▶ **WORK TO COMPLETE**
Beginning at the line with "You are a GUI" in the records below, return each line up to and including the last, exactly as it stands, but not the pictures.

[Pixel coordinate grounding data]
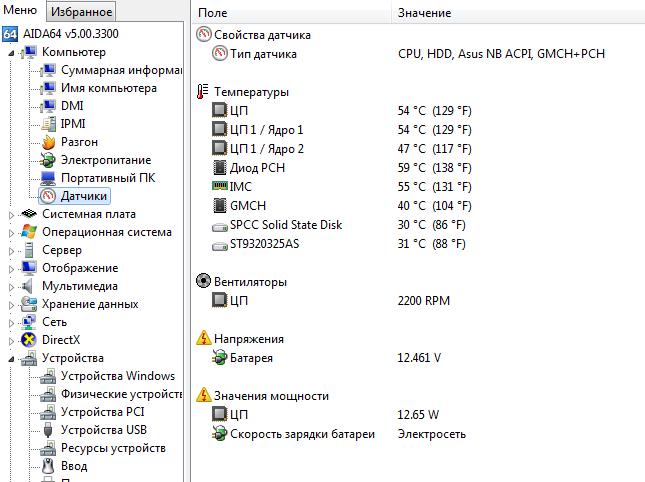Open Суммарная информация page
This screenshot has height=482, width=645.
pyautogui.click(x=121, y=70)
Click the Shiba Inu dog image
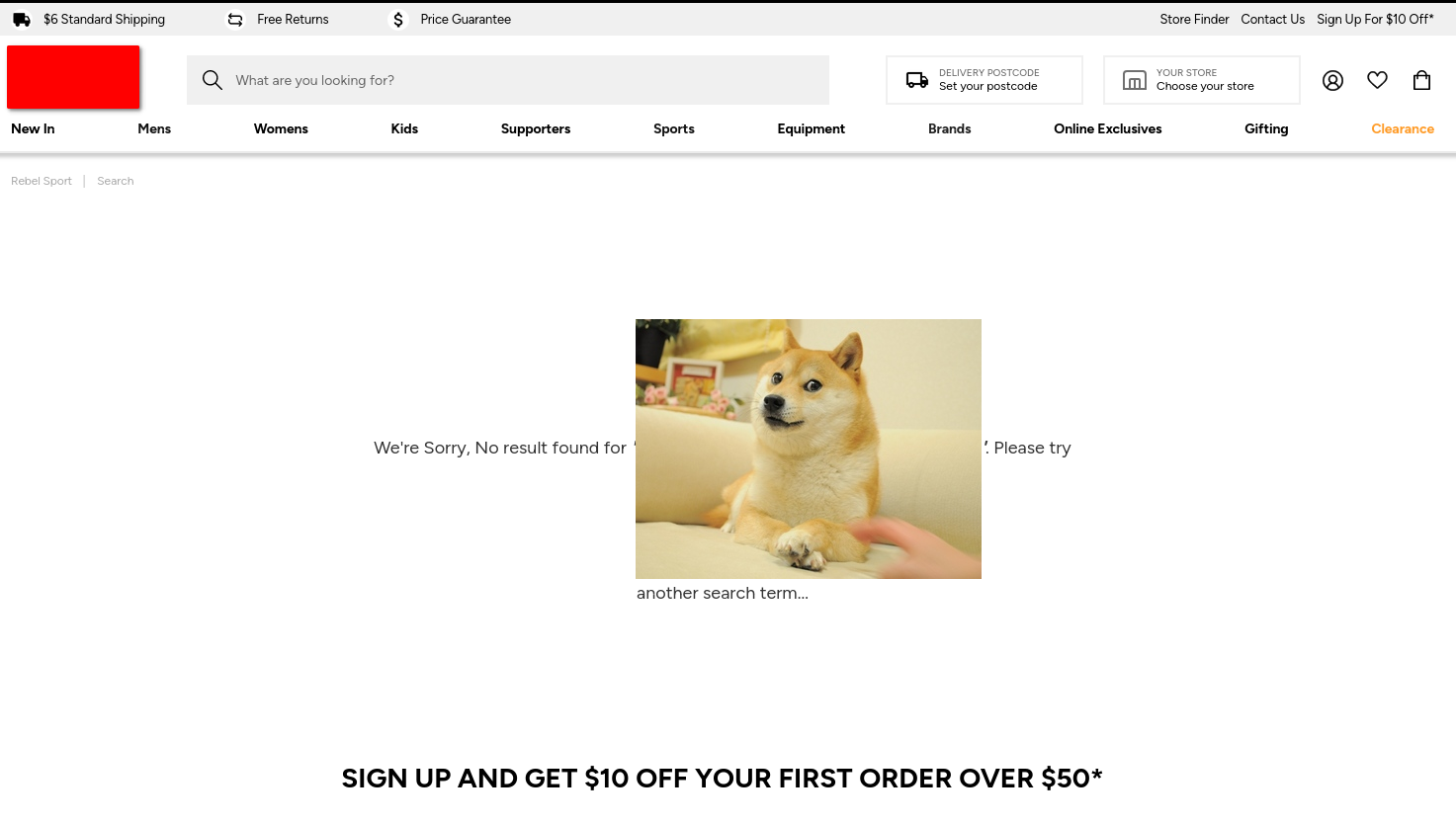The image size is (1456, 825). [809, 449]
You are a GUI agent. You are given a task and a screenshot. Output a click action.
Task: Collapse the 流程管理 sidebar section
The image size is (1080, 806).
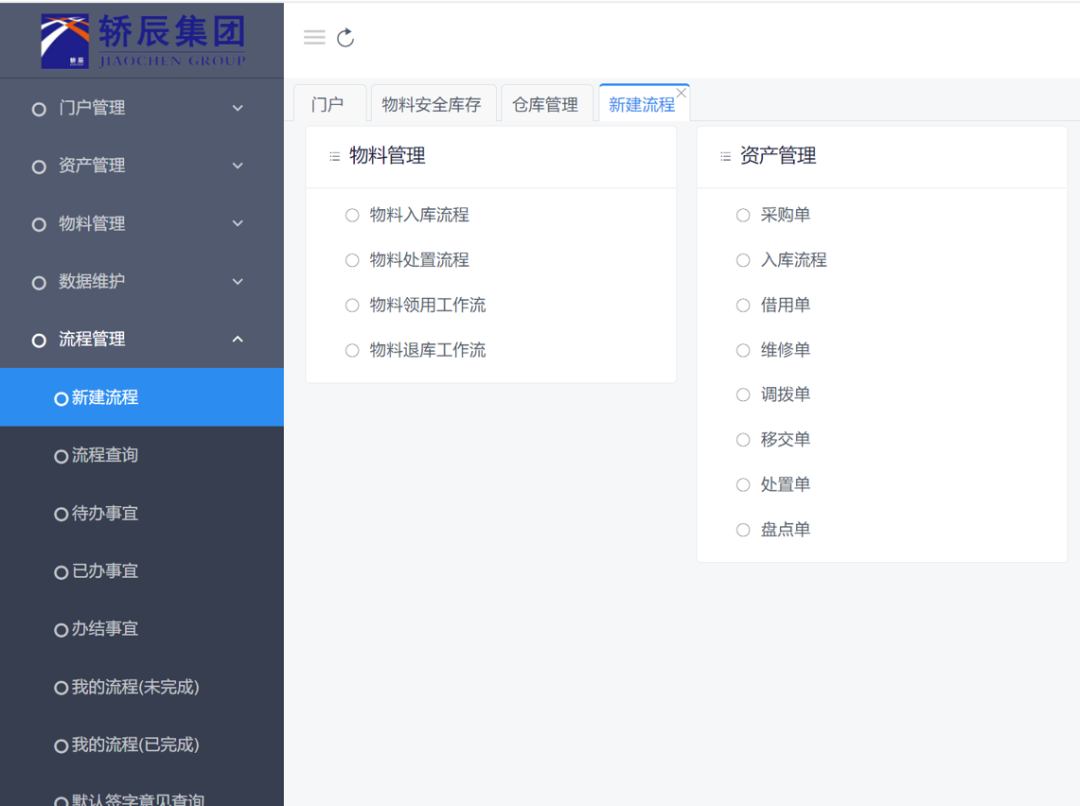(237, 340)
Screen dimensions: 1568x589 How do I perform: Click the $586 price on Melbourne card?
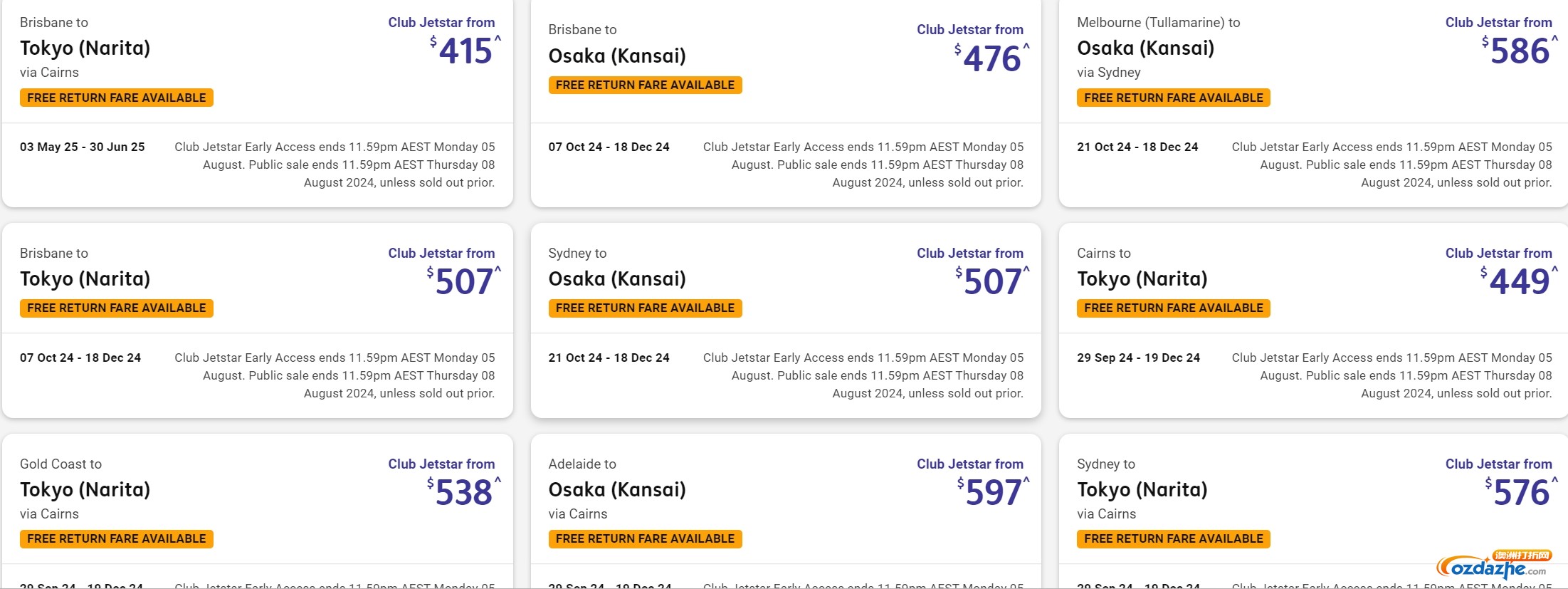point(1519,51)
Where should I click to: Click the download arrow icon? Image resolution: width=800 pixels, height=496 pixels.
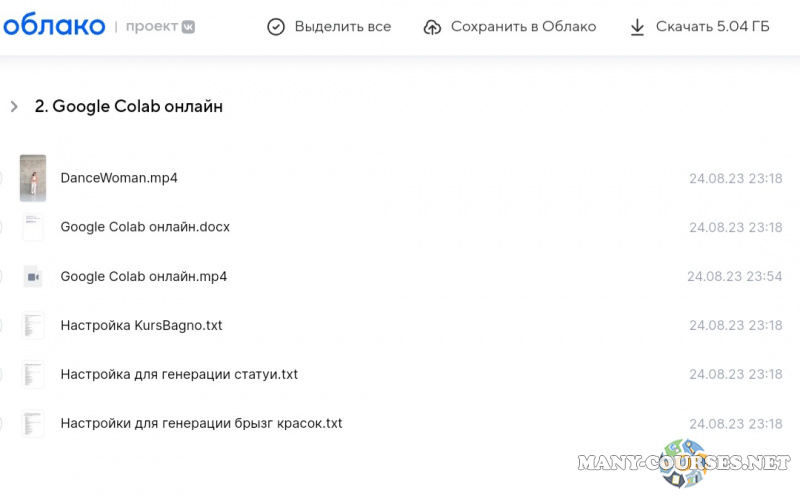click(637, 27)
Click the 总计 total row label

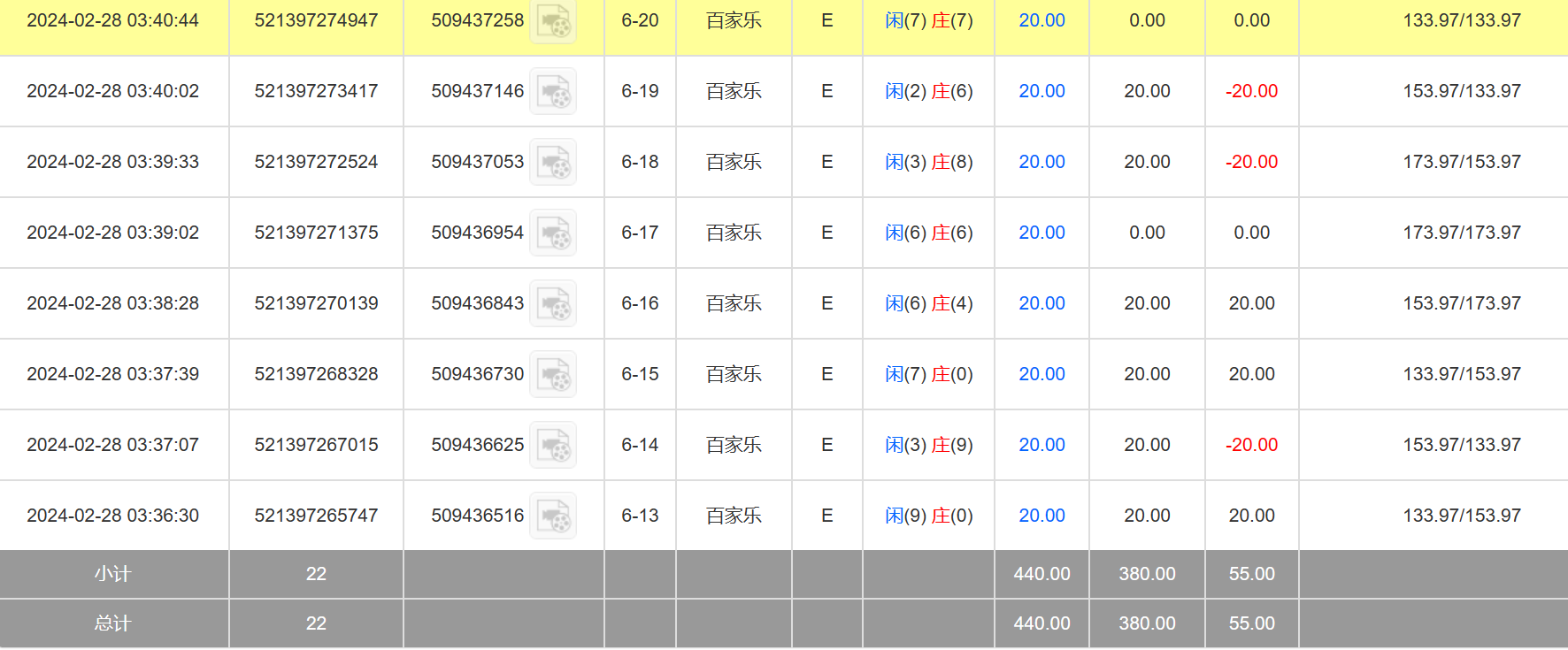(x=113, y=623)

▶ **THE ANSWER**
You are a GUI agent. You are given a task and a screenshot. Output a click action.
Task: Collapse the 流程管理 sidebar section
The image size is (1080, 806).
(237, 340)
Screen dimensions: 1568x589 How do I perform: Click the $586 price on Melbourne card?
point(1519,51)
Where should I click to: Click the download arrow icon? Image resolution: width=800 pixels, height=496 pixels.
click(637, 27)
Click the 总计 total row label

(x=113, y=623)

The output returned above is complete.